Il punto di partenza di Viaggio italiano.

Viaggio italiano nasce a Milano nel febbraio 2017.

Circa un anno fa, infatti, vengo selezionato per una lettura portfolio con alcune agenzie fotografiche a Milano. Il mio intento è di propormi a livello commerciale come fotografo di interni per riviste del settore come AD, Living, ecc…

In questi casi è altamente sconsigliato presentare i propri 10, 15, 20… migliori scatti messi a caso uno dopo l’altro, così come viene. È bene invece organizzare una sequenza che abbia un senso per agevolare la lettura: va di moda parlare di storytelling

Le fotografie di interni sono ovviamente il cuore del mio portfolio (la predominante parte commerciale del mio lavoro), ma non riesco a costruirci attorno una narrazione convincente. Per uscire dall’impasse penso che una buona soluzione sia associare interni con esterni, andando ad attingere dal mio archivio di scatti di paesaggio. Scatti realizzati anche quando, terminato un servizio su committenza, colgo alcuni scorci dei dintorni “per mio diletto”.

Mi presento quindi con un portfolio di 17 scatti. Il lettore che più mi interessa, la titolare di un’agenzia fotografica che nella sua scuderia annovera anche qualcosa di interior,  mi confida che il settore che a me interessa fa parte di una fetta di mercato che ha abbandonato da tempo… Impreco tra me e me, mi chiedo (ma non troppo) perché mai mi abbiano allora selezionato, soprattutto considerando che gli altri due lettori sono una esperta di mercato dell’arte e un imprenditore del mercato dell’immagine impegnato su più fronti. Alla fine proprio lo scambio con quest’ultimo si rivela il più fruttuoso. Non è uno qualunque, è Denis Curti, lo seguo da tempo soprattutto con la sua rivista Il Fotografo di cui è diventato direttore circa tre anni fa. Ma Denis è stato ed è tuttora anche tante altre cose: Fondazione Forma di Milano, Tre Oci di Venezia, Festival di Fotografia di Capri, Festival di Fotografia di Savignano sul Rubicone, IED di Torino… Insomma, una di quelle persone che è bene ascoltare, quando se ne presenta l’occasione.

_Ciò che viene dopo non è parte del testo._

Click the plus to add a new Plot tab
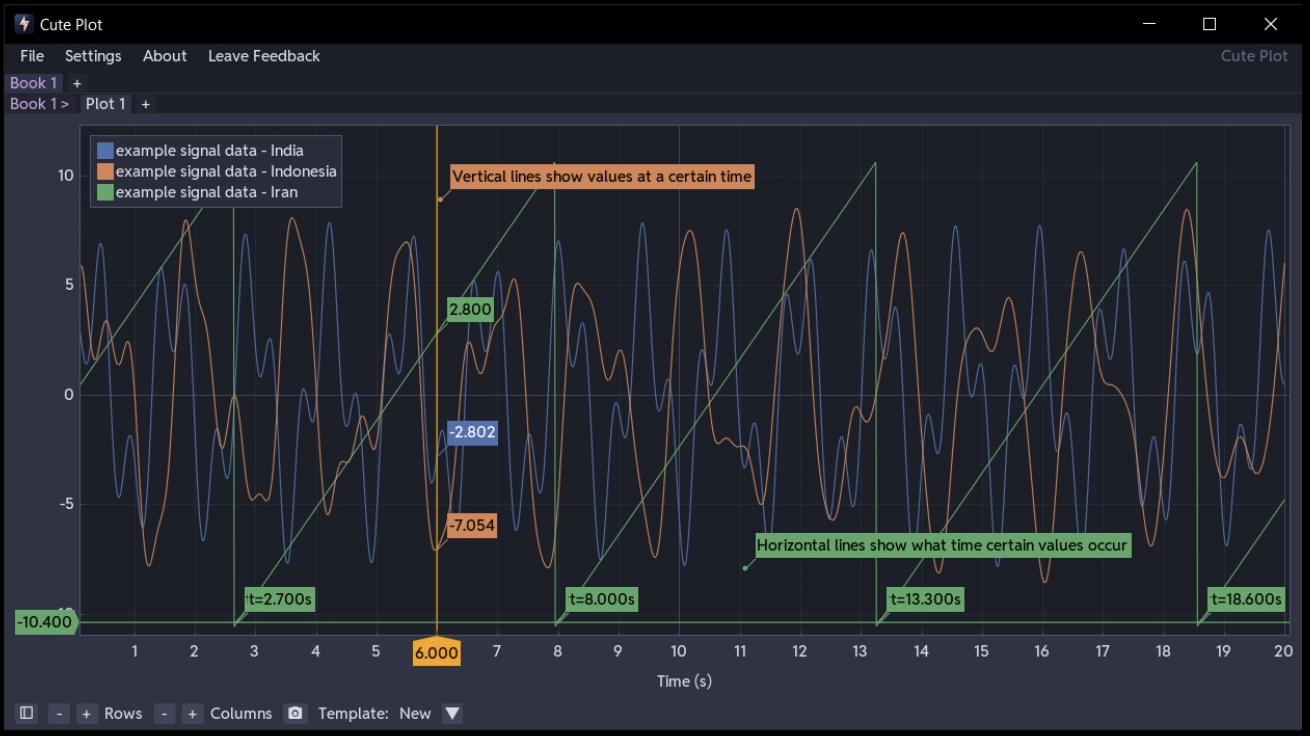Screen dimensions: 1310x736 pos(145,103)
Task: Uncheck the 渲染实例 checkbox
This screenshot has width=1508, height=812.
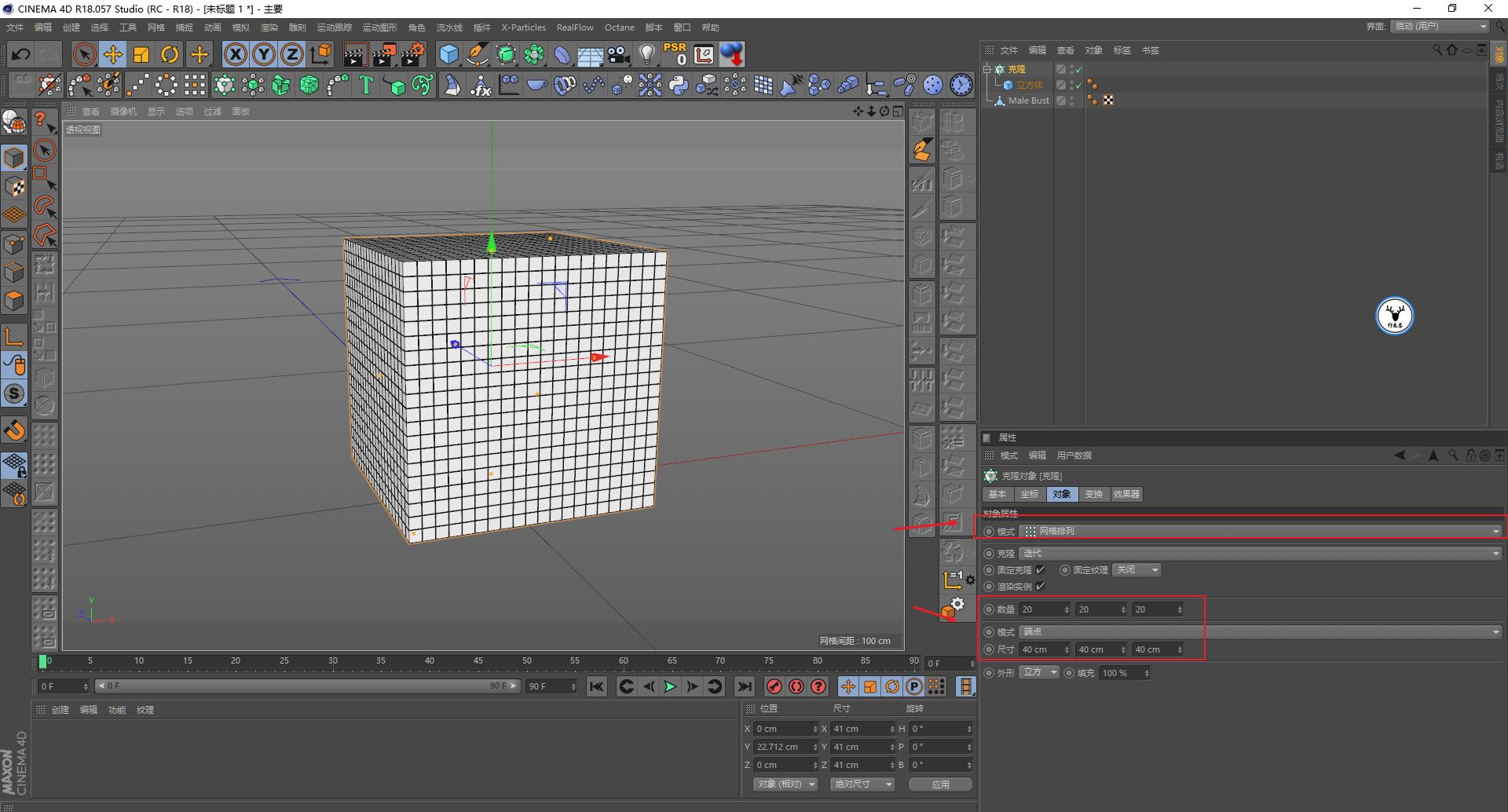Action: [1040, 587]
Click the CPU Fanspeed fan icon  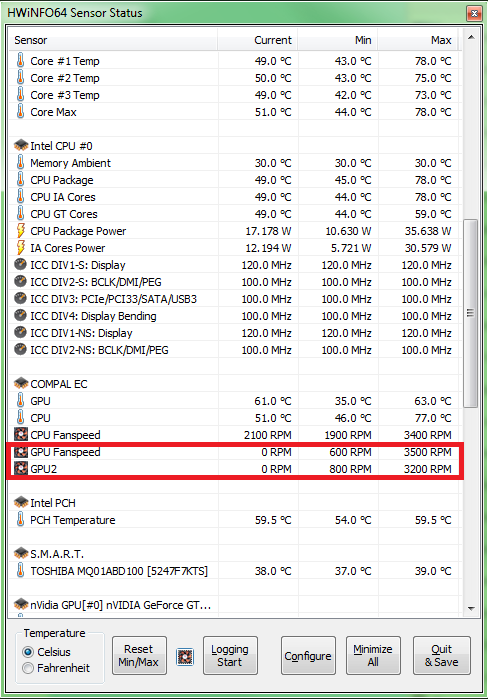(21, 435)
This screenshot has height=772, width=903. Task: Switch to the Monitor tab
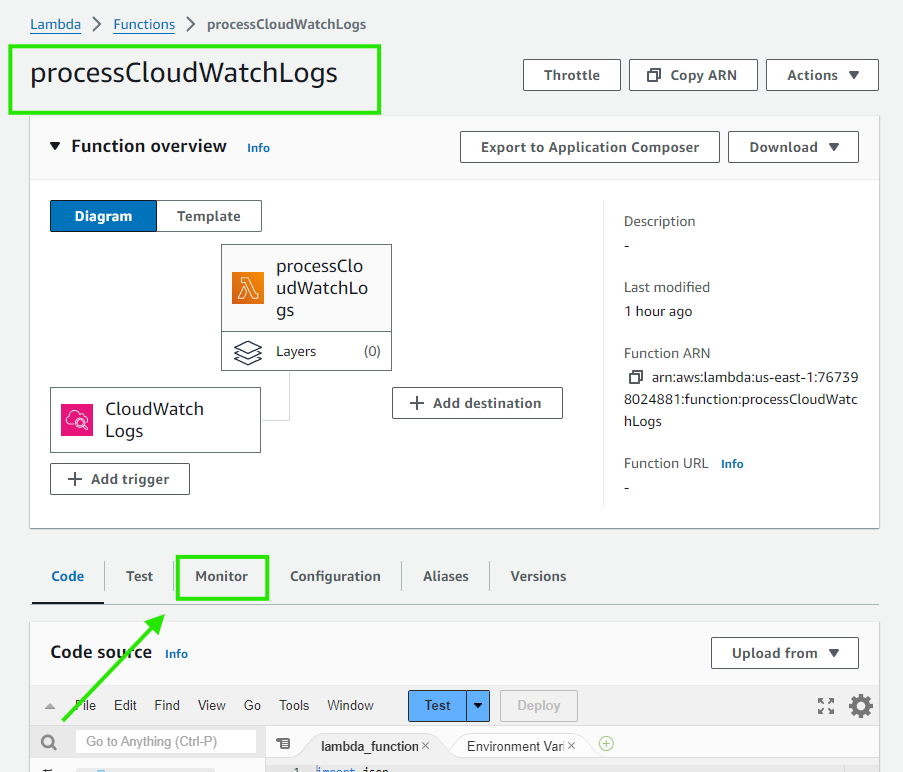pyautogui.click(x=221, y=576)
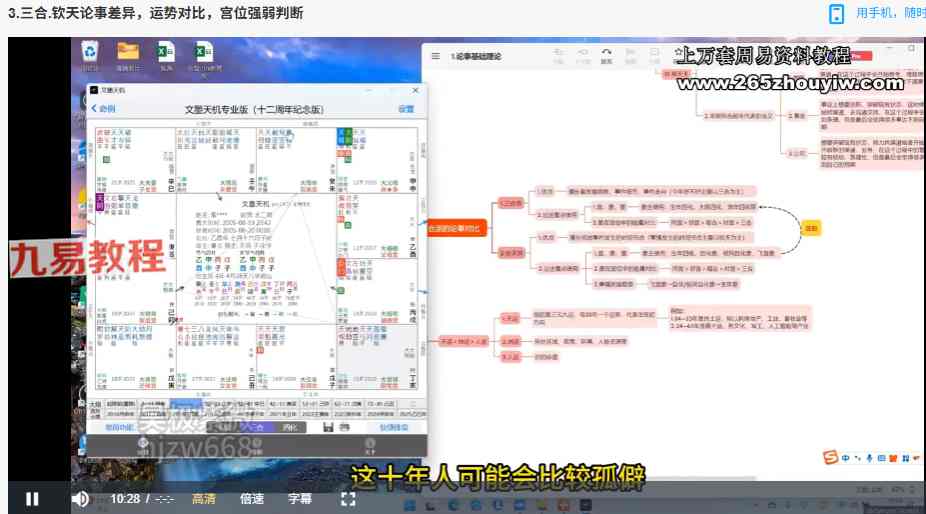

Prima di me passa sotto le grinfie di Denis una fotografa che presenta un reportage realizzato in una struttura ospedaliera in Africa. Lui la massacra. Non risparmia critiche negative, precise, dirette. Bene, mi dico, proprio quello di cui ho bisogno. Sento la necessità di una lettura critica del mio lavoro per fare uno scatto in più, per tirare fuori i miei punti deboli che da solo faccio fatica ad identificare. In passato ho già partecipato a letture portfolio, anche al Lucca Photo Festival (l’attuale PhotoLuxFestival), ma non sono mai riuscito ad ottenere critiche interessanti.

Mentre Denis scorre le mie foto gli racconto della mia attività e delle mie aspirazioni. Le foto gli piacciono, gli piace l’approccio, mi cita Ghirri e Guidi, io gongolo. Mi dice: vai avanti così, continua a fare le tue fotine di interni e continua a guardarti attorno. E poi mandami una mail tra qualche settimana, ti metto in contatto con una mia collaboratrice e facciamo una pubblicazione sulla mia rivista.